Dr. Vogelbaum: It allowed us to use a preoperative MRI and register it with the patient when they were asleep in the OR. In other words, we could load the MRI in to a computer system that we had in the OR and show that system what the patient’s head position was; that allowed us to navigate using special tools, very similar to the way that one uses navigation in the car. It shows us where we are. And we could plan our surgeries that way and make smaller openings, go directly to the tumor; making it safer and a more effective operation.

Do you ever come across any problems during operation?

Dr.
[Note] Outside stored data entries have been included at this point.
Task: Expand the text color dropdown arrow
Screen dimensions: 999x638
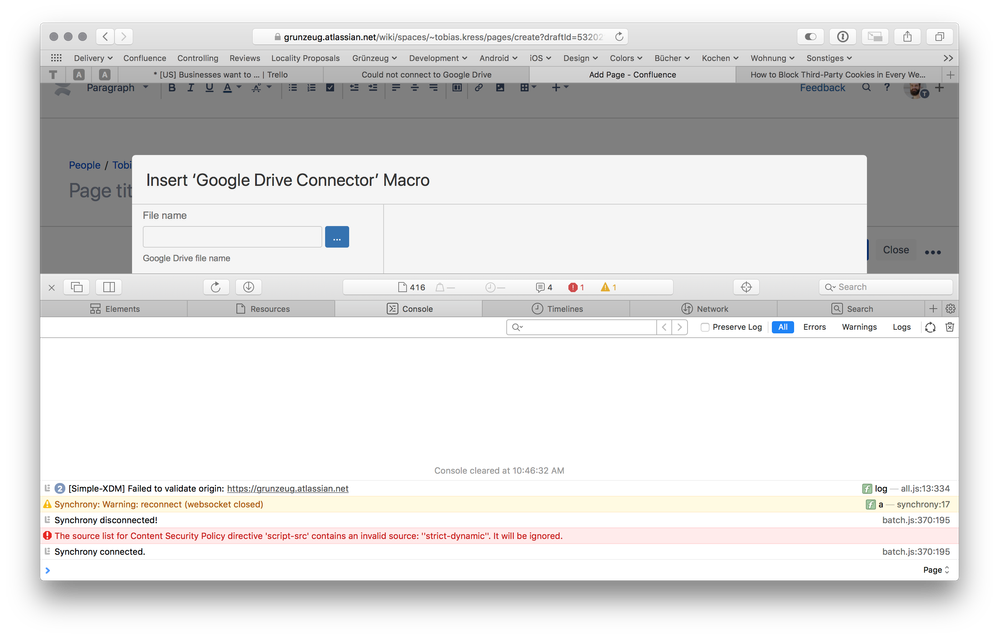Action: click(238, 88)
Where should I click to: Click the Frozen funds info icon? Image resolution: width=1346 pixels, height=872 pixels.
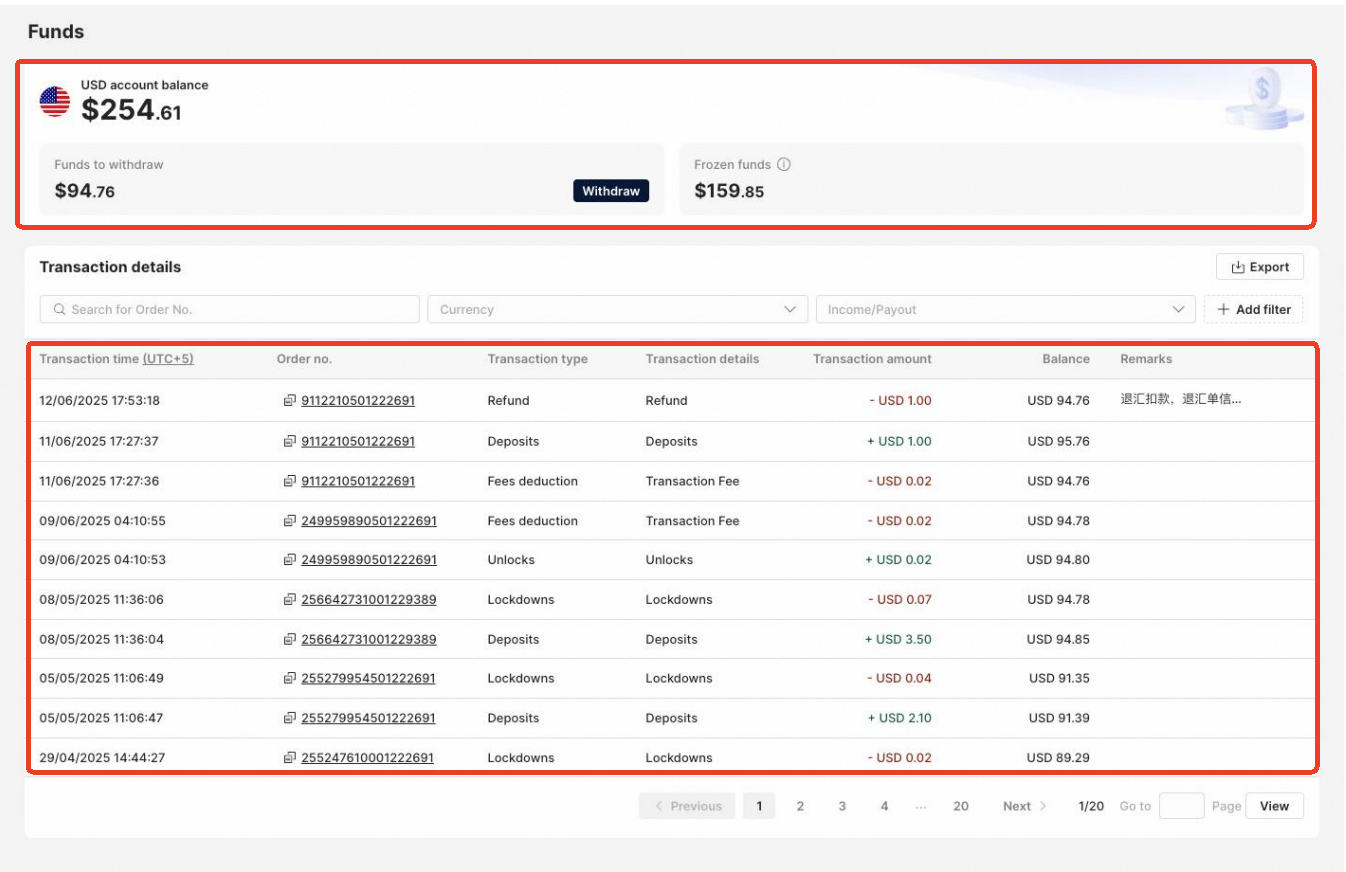(x=784, y=165)
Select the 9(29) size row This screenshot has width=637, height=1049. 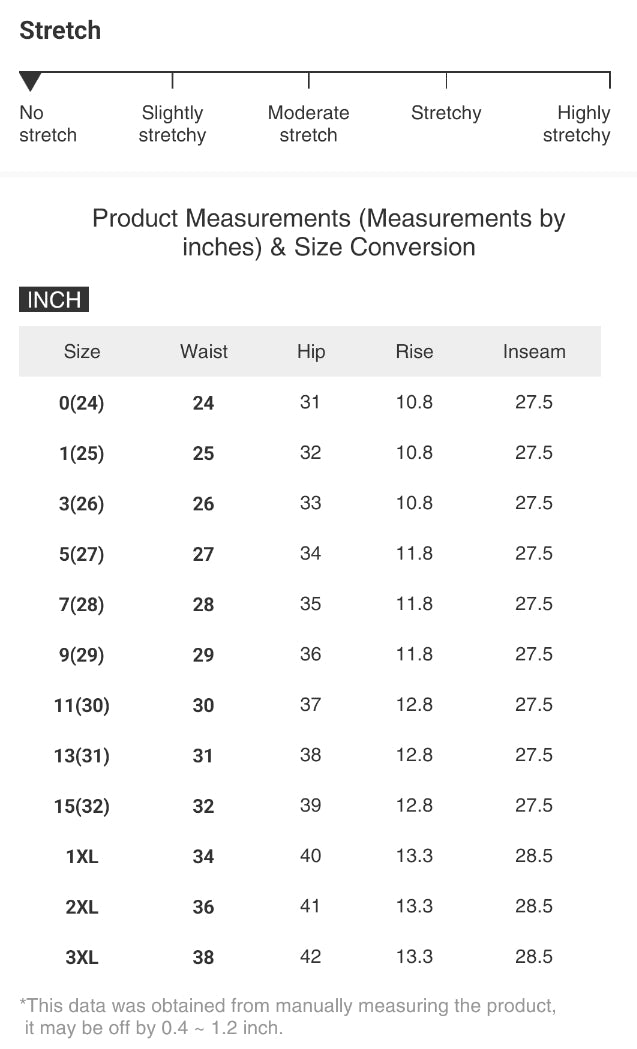(x=82, y=655)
Vogelbaum: The problem is that during the operation the brain shifts, especially when there’s a large tumor, removing a lot of it; the brain shifts and we lose that registration. So one of the next innovations was the development of intraoperative imaging; starting with ultrasound and then CAT scans and finally MRI. That’s a great way to be able to do the surgery, obtain a new set of images while we’re there in the OR and then continue with an updated map. The problem is that’s a very expensive solution and also it interrupts the flow of surgery because we have to stop, cover everything and then perform the imaging. Each time we do that it can actually lengthen the operation by an hour, which is not such a great thing.

How many times would you stop a surgery?

Dr. Vogelbaum:  I try to do it with just one image set. One additional image set but sometimes it can be two, three, or even four. So that can add a lot of time to a surgery.  The newest innovation is the use of a fluorphor that is a substance that glows indicating where tumor cells are present and the substance is called 5-ALA or 5-aminolevulinic acid. This is a substance that is used therapeutically for certain types of skin cancer. It’s used in a process called photodynamic therapy. The 5-ALA is converted by enzymes that are normally present in cells into another substance which glows; it glows red when it’s exposed to blue light. Usually that’s used as a topical application and that’s the way it’s approved in the US.  In the case of using it as a way to find tumor cells, it’s actually mixed in water and then ingested before surgery.